Me and King Koopa went out and stuck our dicks into 2D's eye-holes who said "I do not feel good". and we all laughed it off until our death star got attacked by catholic time counter terrorists which wasn't so gr8 and IGN r8ed 0/8. but the circumference of Benito Mussolini proved to be too powerful for the counter terrorists and we were all able to sing our chorus of friendship.
PewdiepieXZed ship didn't sail so we were stuck in a Darude - Sandstorm limbo until the day a triangle had three part-time jobs # Illuminaticonfirmed
Leonard didn't drink his recommended liters of blood today so Sheldon and the gang were pissed as their home got attacked by The Mario Brothers leaving Penny and Lord Vader alone to repopulate the world with only one box of instant macaroni and cheese. but all is not lost cause Shrek is love when trying to circumvent the celestial aura of a stilted nacho platter.
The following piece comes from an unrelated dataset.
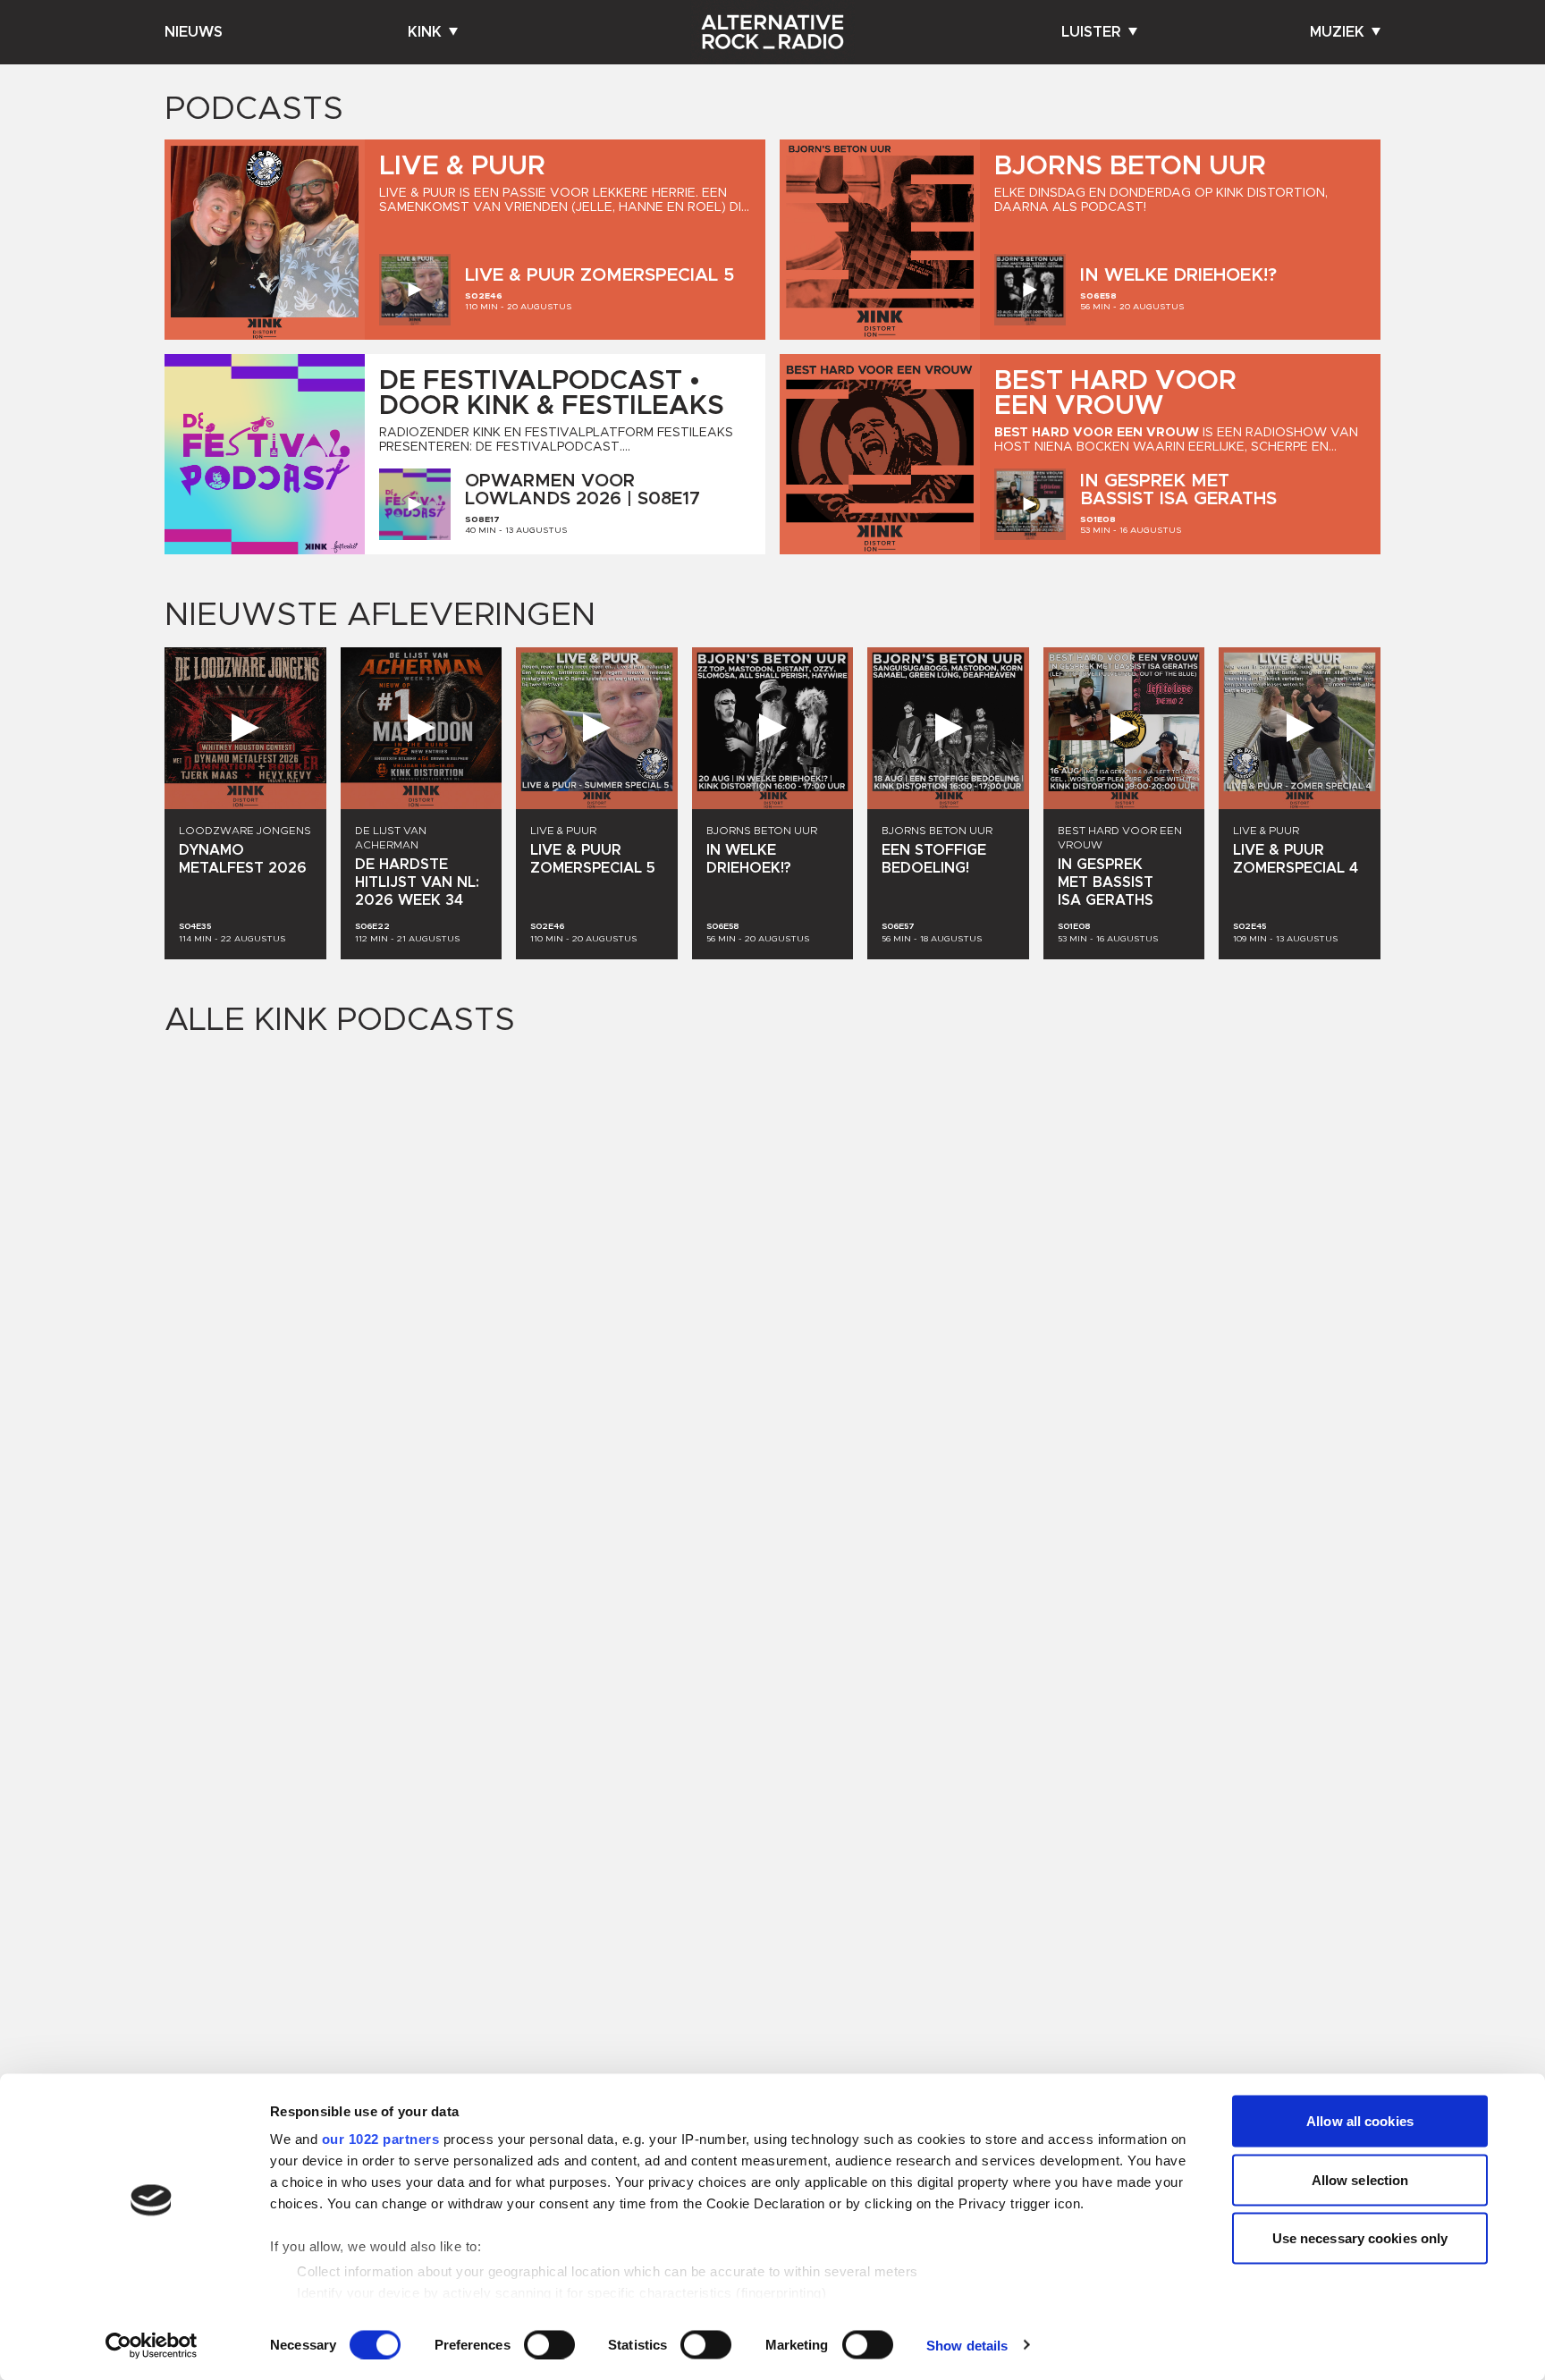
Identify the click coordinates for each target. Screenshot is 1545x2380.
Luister (1091, 32)
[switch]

So let's go on a date with Backward Bill and see if he can't deconstruct the Hobbes generator and hope poor Calvin won't be alone waiting for Half Life 3 much longer. "All we have to fear is fear itself" said Jimmy Neutron trying to have a 'brain blast' but Rubeus Hagrid gave him an ACTUAL brain blast with his crossbow, allowing Hiro Hamada to collect his brain matter painted across the lab floor.
Rocking Mre and Mark Velard had a debate over 2+2=the meaning of life, but was eventually settled over a round of Russian Roulette. ^^^That sentence is in the shape of Kanye West # Illuminaticonfirmed
Now if you'll excuse me, I have a date with a Mrs puff. Peace.